Transcriptomic analysis of the impacts of ethinylestradiol (EE2) and its consequences for proliferative kidney disease outcome in rainbow trout (Oncorhynchus mykiss).

Freshwater fish are threatened by the cumulative impact of multiple stressors. The purpose of this study was to unravel the molecular and organism level reactions of rainbow trout, Oncorhynchus mykiss, to the combined impact of two such stressors that occur in the natural habitat of salmonids. Fish were infected with either the myxozoan parasite, Tetracapsuloides bryosalmonae, which causes proliferative kidney disease (PKD), or exposed to ethinylestradiol (EE2) an estrogenic endocrine disrupting compound, or to a combination of both (PKD × EE2). PKD is a slow progressive chronic disease here we focused on a later time point (130-day post-infection (d.p.i.)) when parasite intensity in the fish kidney has already started to decrease. At 130 d.p.i., RNA-seq technology was applied to the posterior kidney, the main target organ for parasite development.
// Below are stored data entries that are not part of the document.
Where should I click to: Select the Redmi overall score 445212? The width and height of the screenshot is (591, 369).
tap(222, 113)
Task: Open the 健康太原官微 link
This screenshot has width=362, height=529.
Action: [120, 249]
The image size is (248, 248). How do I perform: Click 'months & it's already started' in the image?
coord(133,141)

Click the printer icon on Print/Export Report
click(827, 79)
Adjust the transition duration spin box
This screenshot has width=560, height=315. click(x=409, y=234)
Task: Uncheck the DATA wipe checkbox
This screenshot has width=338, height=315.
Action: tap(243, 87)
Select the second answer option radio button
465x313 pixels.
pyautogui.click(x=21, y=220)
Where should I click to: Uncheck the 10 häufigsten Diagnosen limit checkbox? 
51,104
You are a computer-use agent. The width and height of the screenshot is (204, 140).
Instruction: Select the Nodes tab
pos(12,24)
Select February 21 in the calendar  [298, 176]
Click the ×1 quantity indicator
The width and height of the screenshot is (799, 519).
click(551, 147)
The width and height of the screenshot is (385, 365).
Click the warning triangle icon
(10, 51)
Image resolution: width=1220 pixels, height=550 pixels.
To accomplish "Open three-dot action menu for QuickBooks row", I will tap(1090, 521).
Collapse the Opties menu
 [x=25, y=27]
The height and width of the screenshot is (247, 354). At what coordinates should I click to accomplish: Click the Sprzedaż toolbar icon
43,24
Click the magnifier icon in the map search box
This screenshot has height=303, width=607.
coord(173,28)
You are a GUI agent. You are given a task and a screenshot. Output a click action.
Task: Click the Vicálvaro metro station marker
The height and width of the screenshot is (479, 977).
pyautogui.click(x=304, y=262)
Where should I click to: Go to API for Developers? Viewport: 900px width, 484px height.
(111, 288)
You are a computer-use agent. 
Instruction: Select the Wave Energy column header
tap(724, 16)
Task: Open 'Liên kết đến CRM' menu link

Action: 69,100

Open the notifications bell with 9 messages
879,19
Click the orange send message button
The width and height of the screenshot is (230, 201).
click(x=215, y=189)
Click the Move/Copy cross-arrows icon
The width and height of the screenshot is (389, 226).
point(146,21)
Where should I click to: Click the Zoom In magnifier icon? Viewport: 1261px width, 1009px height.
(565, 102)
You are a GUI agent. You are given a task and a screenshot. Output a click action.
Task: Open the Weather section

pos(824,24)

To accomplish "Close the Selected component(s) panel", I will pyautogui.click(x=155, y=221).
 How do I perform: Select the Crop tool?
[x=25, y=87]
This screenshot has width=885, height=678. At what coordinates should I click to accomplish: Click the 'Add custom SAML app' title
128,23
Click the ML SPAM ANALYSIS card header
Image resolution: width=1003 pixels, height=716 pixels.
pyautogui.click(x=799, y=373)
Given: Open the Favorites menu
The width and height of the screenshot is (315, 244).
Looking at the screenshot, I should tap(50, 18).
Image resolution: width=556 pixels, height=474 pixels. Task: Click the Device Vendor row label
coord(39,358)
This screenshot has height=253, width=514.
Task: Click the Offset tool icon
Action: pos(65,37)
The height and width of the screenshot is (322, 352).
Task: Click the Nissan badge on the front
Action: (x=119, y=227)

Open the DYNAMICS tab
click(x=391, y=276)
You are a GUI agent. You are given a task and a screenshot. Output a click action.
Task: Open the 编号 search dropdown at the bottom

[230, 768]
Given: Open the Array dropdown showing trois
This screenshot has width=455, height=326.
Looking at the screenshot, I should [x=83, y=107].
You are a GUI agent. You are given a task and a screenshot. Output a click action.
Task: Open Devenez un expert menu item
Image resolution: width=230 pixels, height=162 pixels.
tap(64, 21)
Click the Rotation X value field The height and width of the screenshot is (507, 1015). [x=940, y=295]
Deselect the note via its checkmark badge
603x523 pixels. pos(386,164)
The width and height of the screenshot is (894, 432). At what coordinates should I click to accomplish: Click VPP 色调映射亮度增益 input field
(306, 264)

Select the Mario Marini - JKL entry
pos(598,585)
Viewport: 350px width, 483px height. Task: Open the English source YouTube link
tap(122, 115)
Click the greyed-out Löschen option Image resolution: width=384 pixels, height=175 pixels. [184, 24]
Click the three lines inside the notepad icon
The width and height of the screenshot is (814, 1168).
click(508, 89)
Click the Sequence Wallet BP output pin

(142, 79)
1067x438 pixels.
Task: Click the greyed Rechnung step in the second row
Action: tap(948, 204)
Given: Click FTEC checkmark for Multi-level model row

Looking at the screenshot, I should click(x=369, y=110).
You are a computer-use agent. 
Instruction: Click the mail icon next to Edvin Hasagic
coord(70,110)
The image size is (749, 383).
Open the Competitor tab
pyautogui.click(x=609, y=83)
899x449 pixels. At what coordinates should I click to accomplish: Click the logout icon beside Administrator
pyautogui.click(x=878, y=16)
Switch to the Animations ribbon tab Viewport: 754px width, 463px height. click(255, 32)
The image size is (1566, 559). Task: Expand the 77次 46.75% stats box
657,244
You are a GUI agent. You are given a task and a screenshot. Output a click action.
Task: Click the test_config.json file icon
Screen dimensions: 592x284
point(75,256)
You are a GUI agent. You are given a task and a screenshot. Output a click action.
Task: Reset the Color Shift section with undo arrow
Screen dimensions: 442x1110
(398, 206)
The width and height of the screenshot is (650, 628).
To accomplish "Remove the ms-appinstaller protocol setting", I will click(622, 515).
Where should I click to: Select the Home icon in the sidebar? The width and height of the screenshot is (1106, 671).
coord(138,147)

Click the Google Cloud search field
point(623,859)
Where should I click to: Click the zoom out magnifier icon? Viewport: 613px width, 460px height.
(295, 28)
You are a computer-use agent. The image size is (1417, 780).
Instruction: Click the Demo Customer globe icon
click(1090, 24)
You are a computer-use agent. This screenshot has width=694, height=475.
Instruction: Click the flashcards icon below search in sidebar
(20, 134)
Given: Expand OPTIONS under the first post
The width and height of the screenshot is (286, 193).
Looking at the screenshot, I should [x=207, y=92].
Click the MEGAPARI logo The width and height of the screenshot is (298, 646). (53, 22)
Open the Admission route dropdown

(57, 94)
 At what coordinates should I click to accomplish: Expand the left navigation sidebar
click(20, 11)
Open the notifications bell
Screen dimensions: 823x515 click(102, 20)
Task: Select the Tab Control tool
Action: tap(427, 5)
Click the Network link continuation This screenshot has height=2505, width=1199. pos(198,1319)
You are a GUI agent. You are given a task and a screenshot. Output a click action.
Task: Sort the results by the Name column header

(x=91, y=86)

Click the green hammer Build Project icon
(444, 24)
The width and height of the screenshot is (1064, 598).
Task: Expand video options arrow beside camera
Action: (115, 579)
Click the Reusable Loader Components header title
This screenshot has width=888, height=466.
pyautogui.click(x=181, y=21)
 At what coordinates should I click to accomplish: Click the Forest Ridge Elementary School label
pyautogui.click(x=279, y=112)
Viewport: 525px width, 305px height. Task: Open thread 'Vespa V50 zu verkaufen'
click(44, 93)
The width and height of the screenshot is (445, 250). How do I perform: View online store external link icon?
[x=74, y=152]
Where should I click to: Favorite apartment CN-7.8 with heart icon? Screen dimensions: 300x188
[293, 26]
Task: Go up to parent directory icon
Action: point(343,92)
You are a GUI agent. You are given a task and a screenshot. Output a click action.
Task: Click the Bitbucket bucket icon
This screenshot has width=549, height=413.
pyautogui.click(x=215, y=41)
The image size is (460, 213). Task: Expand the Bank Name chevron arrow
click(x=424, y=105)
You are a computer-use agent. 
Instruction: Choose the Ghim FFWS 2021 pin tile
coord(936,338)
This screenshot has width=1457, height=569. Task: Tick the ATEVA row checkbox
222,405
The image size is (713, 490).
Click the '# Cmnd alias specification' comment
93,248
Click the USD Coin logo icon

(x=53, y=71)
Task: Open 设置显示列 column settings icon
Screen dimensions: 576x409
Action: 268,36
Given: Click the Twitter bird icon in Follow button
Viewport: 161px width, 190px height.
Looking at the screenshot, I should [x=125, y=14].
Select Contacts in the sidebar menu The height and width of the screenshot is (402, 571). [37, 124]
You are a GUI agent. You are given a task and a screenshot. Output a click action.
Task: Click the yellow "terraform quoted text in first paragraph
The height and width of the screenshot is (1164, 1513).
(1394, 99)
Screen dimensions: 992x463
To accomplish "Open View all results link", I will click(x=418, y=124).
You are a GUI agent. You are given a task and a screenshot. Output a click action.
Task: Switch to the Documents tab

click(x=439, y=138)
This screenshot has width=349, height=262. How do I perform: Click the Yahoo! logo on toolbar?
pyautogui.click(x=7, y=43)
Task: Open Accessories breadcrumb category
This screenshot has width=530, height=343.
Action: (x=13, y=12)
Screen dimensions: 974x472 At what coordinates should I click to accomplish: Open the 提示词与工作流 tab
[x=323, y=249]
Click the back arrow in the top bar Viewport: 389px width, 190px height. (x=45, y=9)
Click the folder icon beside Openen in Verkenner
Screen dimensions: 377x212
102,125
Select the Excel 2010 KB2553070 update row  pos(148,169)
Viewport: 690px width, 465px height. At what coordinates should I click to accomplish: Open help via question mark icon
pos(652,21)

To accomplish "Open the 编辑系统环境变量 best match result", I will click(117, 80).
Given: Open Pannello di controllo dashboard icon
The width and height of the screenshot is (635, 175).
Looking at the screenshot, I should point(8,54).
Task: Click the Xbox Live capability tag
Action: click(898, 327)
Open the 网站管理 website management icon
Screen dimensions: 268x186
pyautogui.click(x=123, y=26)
This resulted with 280 (PKD), 14 (EE2) and 444 (PKD × EE2) differentially expressed genes (DEGs) observed in the experimental groups. In fish exposed to the combination of stressors (PKD × EE2), a number of pathways were regulated that were neither observed in the single stressor groups. Parasite infection, alone and in combination with EE2, only resulted in a low intensity immune response that negatively correlated with an upregulation of genes involved in a variety of metabolic and inflammation resolution processes. This could indicate a trade-off whereby the host increases investment in recovery/resolution processes over immune responses at a later stage of disease. When PKD infection took place under simultaneous exposure to EE2 (PKD × EE2), parasite intensity decreased and pathological alterations in the posterior kidney were reduced in comparison to the PKD only condition. These findings suggest that EE2 modulated these response profiles in PKD infected fish, attenuating the disease impact on the fish.